Raw Deal (Larson Brothers #1)(72)
He knew her breakdowns always embarrassed her, as if she wasn’t allowed to express them. He’d tried to give her a safe place to do that, and now he’d f*cked it all up.
This wasn’t working. It was never going to work as long as he kept giving in to her.
Leaning his forehead against her door, he asked, “What do you want me to do?”
This time, she was a long time answering. “Just . . . go home. I’m sorry I asked you to come all this way.”
“Like hell I’m going home and leaving you this way.”
“You’re the reason I am this way.”
“Savannah. I’m coming in.”
Her door was locked, but the knob was old and flimsy. He broke the f*cker with a violent twist and shoved his way inside to see her sitting on the bed, staring at him in disbelief. “You—”
“I’ll buy you a new one.” Stalking over to her, he grabbed her left hand and showed her the little tattoo on her ring finger. “Found it.”
Her streaming eyes were furious and her mascara had smudged around them, making her look half crazed too. “When?”
“This morning.”
“You didn’t say anything.”
“Did you want me to?”
“I don’t . . .”
“Considering what you told me about it. That it was there for the man you’re going to marry. Where did you really see us going, Savannah?”
“I didn’t know! But I was willing to find out, before this.”
“Before this? So you’d be willing to be with me when I’m not a fighter, but not if I am. It doesn’t make any sense. I can’t change what happened to your brother. I can’t change what I am. So you either want to be with me knowing it all, or you don’t.”
“It’s that life I don’t want!” she burst out. “I’ve seen what Rowan went through with Tommy. I know what it entails. Even if you win the title, what then? A rematch. Defenses. It’ll just go on and on until you lose, or you get hurt, and then you’re done. I can’t take it, Michael, I really can’t. I can’t watch it.”
“Savannah—”
“What if I asked you just to take some more time? Would you do that?”
“This is it. If I back down from this, I’m as good as done. In this business, there is no tomorrow.”
She threw her hands up. “Oh, Jesus. Stop quoting Rocky.”
“That was Creed.”
“I know who it was! I’ve seen it a thousand times.”
“Look, you said when we first met that Tommy wouldn’t quit, but that’s what you would want from me? You would want to see me as a quitter?”
“I don’t want to see you as someone who has to fight for survival. Because you’re still doing it, you know. It’s no different than when you were a kid.”
“It’s completely different,” he practically hissed, and she drew back from his sudden vitriol, though it tore at his heart to see her do so. “Don’t ever say that to me. I didn’t have a choice back then. I do now.”

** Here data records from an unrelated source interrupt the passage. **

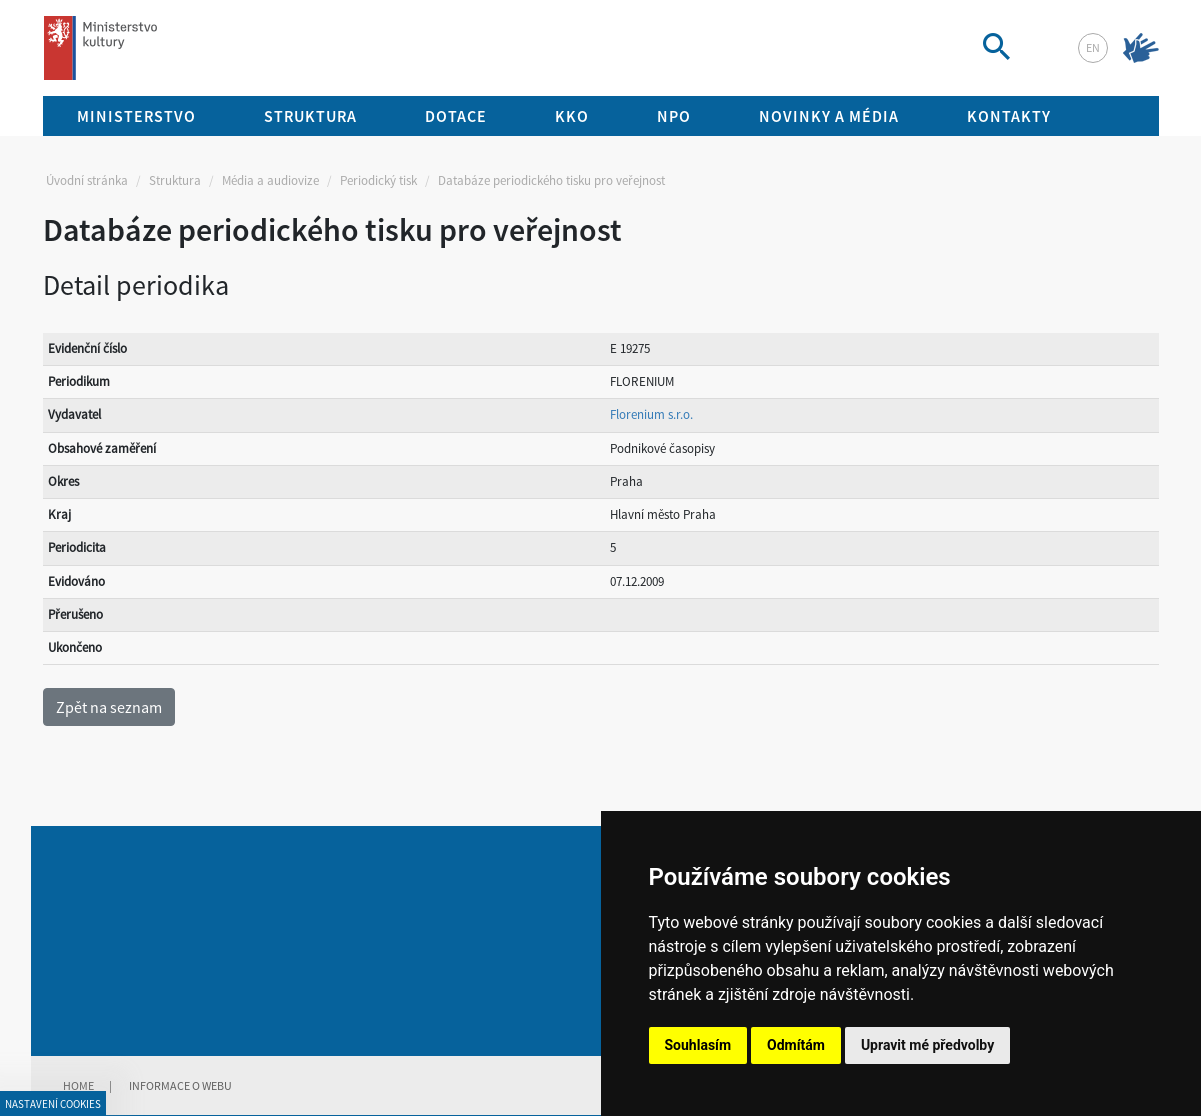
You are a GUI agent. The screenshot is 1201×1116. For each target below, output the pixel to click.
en (1093, 47)
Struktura (175, 180)
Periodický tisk (378, 180)
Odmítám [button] (796, 1045)
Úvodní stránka (87, 180)
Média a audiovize (270, 180)
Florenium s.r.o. (651, 414)
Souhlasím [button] (698, 1045)
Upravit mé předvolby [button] (927, 1045)
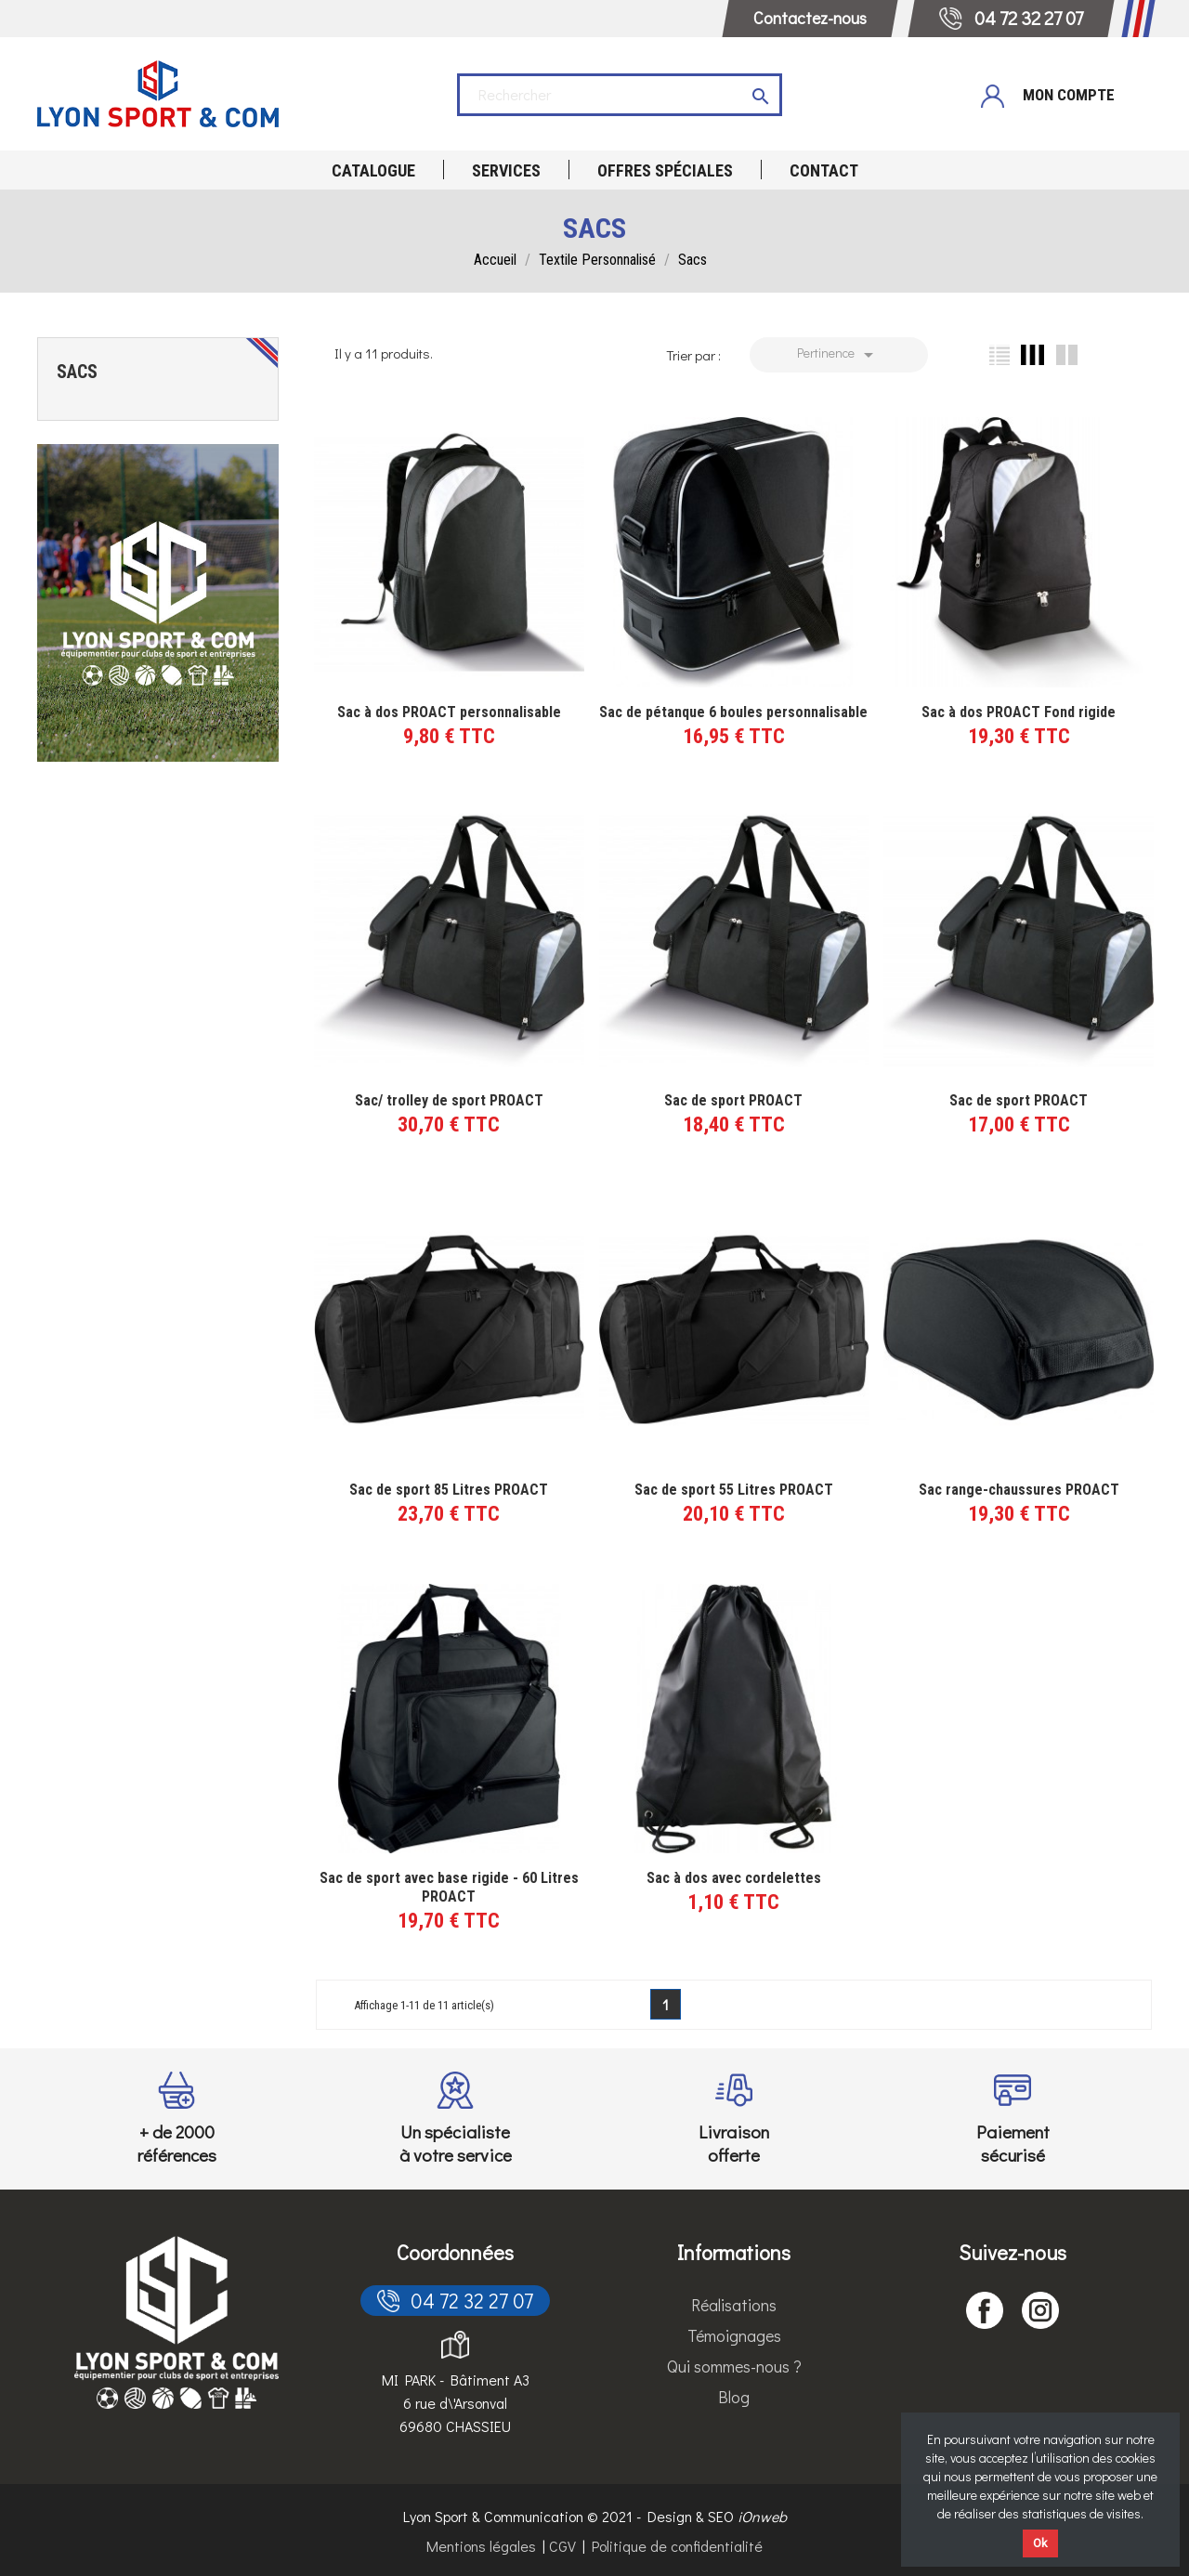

“And you’ve made it!” she yelled, shooting to her feet and showing him that she could fight, too, when she needed to. “To hell with me and what I want for you, to hell with everyone, you only care about your pride and f*cking glory and a belt around your waist. You don’t have anything to prove to anyone!”
“I have to prove it to myself.” The louder she grew, the quieter he became. “And I have to prove it to Meyers, who knew exactly who he might be talking to at that press conference in there.”
“See? Your pride.”
“You want me to f*cking back down? To tell Meyers and the world that he’s right, I’ve been hiding, I’m done, that’s it, I’ll never come back from what happened to Tommy? That’s not how I’m made, Savannah. It’s not in my blood. If that’s what you want from your man, you picked the wrong motherf*cker.”
“I want my man to give some consideration to his woman’s worst nightmare, and do his damnedest to not make it a reality for her, starting by not doing the one thing she asks him not to do.”
“Except that one damn thing is everything I’m about.”
“No, it’s not. I’ve seen what you’re about. It isn’t that. It has nothing to do with that.”
“Then you haven’t gotten to know me at all. You only see the side you want to see.”
She straightened, drawing herself up to her already considerable height. And the slow inhale she took was probably the most dangerous thing he’d seen her do since he’d known her. “I guess I’m seeing that now,” she said icily. “All right. What are you standing here arguing with me for? Go home, get started. Good luck and Godspeed and all that. Forget about my brother, forget about me. Go do you.”
“That isn’t what I want.”
She brushed past him and headed for her living room, only speaking when her back was to him. “Well, you know what I want.”
Chapter Twenty-One
The wipers squealed across the windshield, the sound grating on Mike’s already frazzled nerves. New York City was as damp and rainy as New Orleans had been, but it wasn’t so miserably humid. Mike stared blindly through the tinted backseat window of the SUV taking him over to the press conference to announce his name being added to the main card at Mayhem. The street was clogged with yellow cabs, the bleak gray world interrupted by splashes of color from open umbrellas.